HL7 SIU_S12 New Appointment Booking
SIU_S12 is the unsolicited scheduling message for a new appointment booking. A scheduling or filler application sends it to auxiliary systems so they can place the patient, service, location, personnel, and resources onto their own calendars, worklists, reminders, or preparation workflows.
The message is not just an appointment date. It has a schedule header, timing, patient context, and resource groups. A good SIU interface preserves the difference between what is being done, where it is happening, who is involved, and which general resources are needed.
A small SIU S12 example
What workflow it represents
The sender is usually a scheduling system, departmental application, or EHR scheduling module. Receivers may include EHR worklists, reminder systems, modality systems, patient portals, call centers, integration engines, and analytics systems.

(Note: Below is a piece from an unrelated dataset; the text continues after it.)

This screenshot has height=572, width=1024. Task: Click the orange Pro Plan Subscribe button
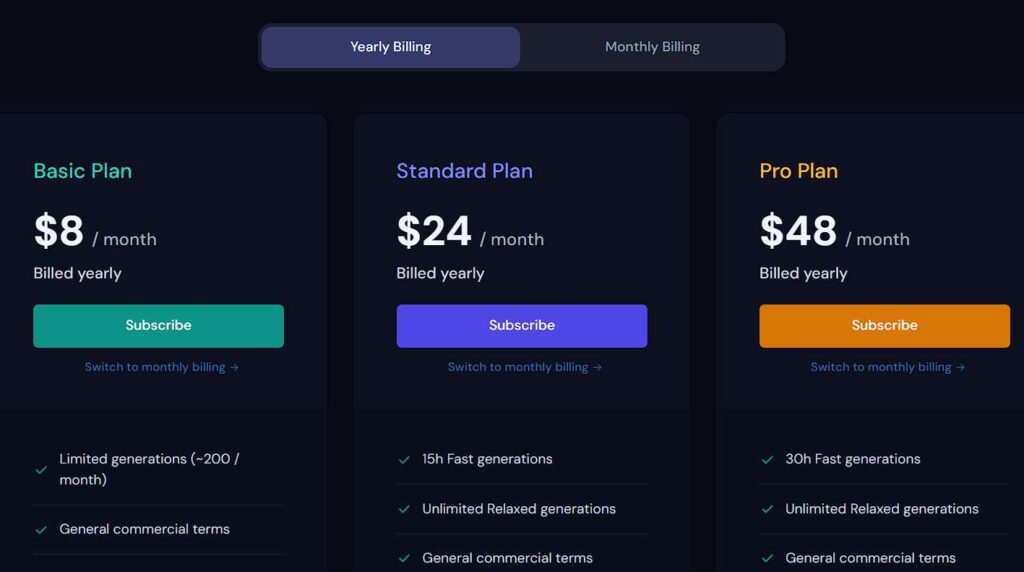(x=884, y=326)
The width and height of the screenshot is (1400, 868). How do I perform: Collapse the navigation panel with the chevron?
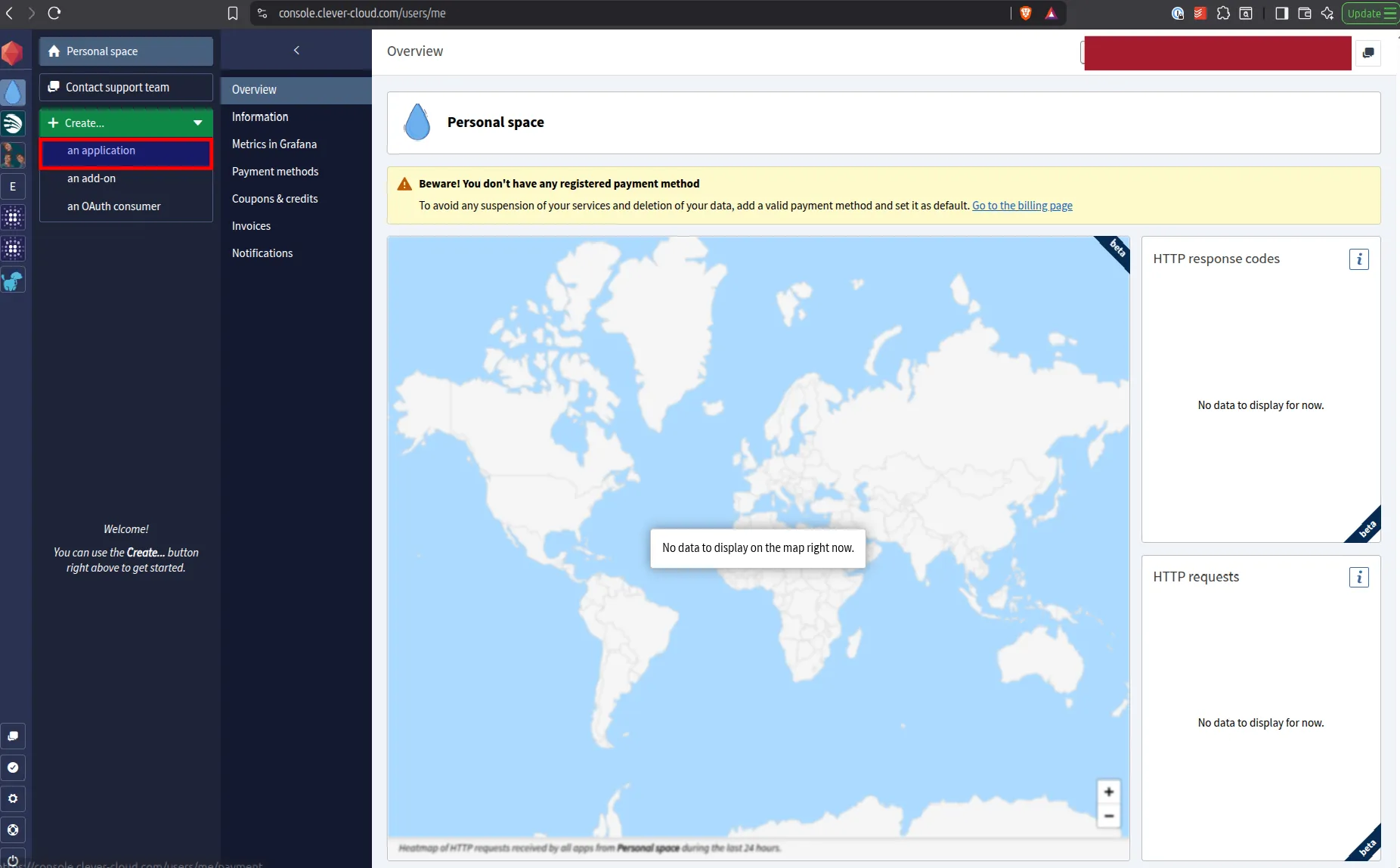(x=296, y=51)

The message says a new appointment exists on the filler schedule.
Most receivers respond with an ACK. That ACK should say whether the notification was received and understood, not whether the patient will actually attend.
How to read the structure
SCH is the appointment header. It carries appointment identifiers, reason, appointment type, duration, timing, status-ish context, and placer/filler references. TQ1 can add more timing detail when the profile uses it.
The patient group carries PID, optional PV1, observations, and diagnoses. The resources group starts with RGS, then can include service information in AIS, general resources in AIG, location resources in AIL, and personnel resources in AIP.
Implementation traps
Do not put every scheduling fact into SCH just because it is the first visible segment. Services, rooms, providers, equipment, and general resources each have their own place. Keeping those separate makes rescheduling and downstream calendar logic much easier.
Duration also needs agreement. Some senders use SCH duration, some use AIS/AIL/AIP durations, and some send both. If the appointment is 30 minutes in one segment and 45 in another, the receiver needs a rule or the users get conflicting calendars.
Reference notes
HL7 Chapter 10 describes scheduling notifications as unsolicited transactions from filler applications to auxiliary applications, with ACKs used for receipt or interface errors. See HL7 v2 Chapter 10 scheduling and practical SIU summaries such as iNTERFACEWARE's SIU overview.